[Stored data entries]
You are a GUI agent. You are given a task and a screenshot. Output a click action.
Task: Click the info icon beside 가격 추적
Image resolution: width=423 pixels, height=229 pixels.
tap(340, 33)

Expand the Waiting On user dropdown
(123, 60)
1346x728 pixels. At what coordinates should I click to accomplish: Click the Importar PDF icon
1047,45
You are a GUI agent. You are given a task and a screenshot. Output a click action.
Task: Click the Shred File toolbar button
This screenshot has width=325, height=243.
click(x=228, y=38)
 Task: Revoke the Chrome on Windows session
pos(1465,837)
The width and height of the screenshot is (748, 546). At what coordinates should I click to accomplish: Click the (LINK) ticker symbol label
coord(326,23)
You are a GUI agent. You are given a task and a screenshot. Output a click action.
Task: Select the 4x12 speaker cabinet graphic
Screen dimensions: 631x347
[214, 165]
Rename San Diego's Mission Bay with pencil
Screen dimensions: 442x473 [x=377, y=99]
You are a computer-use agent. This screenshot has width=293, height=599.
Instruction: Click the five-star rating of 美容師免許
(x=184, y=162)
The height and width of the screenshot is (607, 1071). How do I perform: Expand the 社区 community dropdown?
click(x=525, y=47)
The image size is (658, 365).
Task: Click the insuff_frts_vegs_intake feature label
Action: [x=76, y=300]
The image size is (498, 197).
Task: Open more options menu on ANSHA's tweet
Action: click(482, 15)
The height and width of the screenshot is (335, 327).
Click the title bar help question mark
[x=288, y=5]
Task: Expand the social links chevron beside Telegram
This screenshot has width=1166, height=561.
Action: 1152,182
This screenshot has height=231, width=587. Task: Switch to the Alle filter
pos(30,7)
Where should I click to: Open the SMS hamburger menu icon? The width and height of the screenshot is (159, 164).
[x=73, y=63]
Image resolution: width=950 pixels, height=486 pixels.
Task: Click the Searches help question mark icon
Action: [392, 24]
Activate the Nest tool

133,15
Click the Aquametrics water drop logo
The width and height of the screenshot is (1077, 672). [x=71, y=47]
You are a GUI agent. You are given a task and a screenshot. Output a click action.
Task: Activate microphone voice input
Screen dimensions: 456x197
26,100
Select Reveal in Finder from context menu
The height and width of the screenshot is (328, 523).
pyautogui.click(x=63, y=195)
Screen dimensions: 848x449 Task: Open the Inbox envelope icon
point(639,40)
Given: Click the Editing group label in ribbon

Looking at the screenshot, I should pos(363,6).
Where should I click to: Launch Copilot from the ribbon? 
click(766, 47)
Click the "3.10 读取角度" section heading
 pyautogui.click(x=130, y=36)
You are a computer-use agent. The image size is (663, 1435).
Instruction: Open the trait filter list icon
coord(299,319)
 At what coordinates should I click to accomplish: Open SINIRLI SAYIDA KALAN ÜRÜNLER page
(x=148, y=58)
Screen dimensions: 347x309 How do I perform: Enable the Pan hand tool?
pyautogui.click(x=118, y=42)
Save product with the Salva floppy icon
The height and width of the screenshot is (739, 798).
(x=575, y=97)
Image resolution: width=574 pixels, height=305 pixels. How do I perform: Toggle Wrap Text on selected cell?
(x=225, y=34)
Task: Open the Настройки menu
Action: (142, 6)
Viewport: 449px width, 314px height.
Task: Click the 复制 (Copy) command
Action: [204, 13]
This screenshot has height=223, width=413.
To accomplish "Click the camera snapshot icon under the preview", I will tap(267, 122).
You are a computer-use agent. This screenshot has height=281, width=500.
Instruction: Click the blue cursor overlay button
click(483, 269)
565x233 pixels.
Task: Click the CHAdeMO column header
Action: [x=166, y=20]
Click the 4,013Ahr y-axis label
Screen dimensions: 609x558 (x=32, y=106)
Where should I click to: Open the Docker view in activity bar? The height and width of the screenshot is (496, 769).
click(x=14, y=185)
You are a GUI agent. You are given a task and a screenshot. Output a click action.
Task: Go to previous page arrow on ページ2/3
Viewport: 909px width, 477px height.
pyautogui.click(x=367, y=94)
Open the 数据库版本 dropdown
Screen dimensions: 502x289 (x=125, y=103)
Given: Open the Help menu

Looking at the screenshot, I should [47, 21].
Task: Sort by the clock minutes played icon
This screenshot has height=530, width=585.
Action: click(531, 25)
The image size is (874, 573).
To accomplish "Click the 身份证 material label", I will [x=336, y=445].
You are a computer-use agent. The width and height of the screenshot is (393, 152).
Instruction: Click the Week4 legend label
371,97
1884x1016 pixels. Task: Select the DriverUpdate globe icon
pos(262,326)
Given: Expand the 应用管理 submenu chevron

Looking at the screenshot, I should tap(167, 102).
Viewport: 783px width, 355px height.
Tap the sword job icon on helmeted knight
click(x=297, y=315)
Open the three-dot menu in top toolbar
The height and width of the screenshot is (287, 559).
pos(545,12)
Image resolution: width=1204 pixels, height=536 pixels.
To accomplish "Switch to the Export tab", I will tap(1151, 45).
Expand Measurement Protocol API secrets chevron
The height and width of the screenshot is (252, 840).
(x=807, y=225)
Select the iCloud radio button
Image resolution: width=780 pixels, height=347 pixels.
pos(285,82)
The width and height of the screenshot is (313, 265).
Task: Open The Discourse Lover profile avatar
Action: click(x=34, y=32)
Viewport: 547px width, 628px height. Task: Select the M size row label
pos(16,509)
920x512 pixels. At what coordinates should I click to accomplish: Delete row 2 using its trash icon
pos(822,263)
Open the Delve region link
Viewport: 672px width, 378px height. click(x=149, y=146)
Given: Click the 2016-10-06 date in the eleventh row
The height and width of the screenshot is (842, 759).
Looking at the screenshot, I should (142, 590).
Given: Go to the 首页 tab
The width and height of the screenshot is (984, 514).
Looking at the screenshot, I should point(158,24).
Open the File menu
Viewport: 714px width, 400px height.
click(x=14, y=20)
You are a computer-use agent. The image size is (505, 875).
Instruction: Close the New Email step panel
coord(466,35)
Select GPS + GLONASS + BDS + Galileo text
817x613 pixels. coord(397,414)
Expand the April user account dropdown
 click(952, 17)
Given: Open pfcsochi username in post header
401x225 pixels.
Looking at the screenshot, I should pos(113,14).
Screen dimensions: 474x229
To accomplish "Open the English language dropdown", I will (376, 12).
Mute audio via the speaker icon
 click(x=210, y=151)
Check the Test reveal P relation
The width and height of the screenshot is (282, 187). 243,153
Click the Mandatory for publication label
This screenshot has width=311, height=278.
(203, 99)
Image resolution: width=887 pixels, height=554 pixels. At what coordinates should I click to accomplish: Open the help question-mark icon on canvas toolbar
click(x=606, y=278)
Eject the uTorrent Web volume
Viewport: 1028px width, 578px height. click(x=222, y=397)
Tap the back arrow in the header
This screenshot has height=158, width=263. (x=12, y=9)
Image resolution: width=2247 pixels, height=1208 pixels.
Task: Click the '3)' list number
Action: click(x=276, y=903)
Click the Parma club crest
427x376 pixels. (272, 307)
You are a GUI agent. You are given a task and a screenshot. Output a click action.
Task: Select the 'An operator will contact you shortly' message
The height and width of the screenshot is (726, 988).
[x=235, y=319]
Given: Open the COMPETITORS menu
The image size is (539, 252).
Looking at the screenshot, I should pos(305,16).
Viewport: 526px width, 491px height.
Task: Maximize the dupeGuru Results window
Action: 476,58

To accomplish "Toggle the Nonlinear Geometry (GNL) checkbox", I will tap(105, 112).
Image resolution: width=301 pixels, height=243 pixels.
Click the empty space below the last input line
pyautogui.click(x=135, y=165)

Assignment ->
Reprint exactly the lines above that start at the one with "Viewport: 909px width, 477px height." and end at the one with "You are a computer-use agent. The width", keeping both and adding none.

Task solution ->
Viewport: 909px width, 477px height.
pyautogui.click(x=367, y=94)
Open the 数据库版本 dropdown
Screen dimensions: 502x289 (x=125, y=103)
Given: Open the Help menu

Looking at the screenshot, I should [47, 21].
Task: Sort by the clock minutes played icon
This screenshot has height=530, width=585.
Action: click(531, 25)
The image size is (874, 573).
To accomplish "Click the 身份证 material label", I will [x=336, y=445].
You are a computer-use agent. The width and height of the screenshot is (393, 152).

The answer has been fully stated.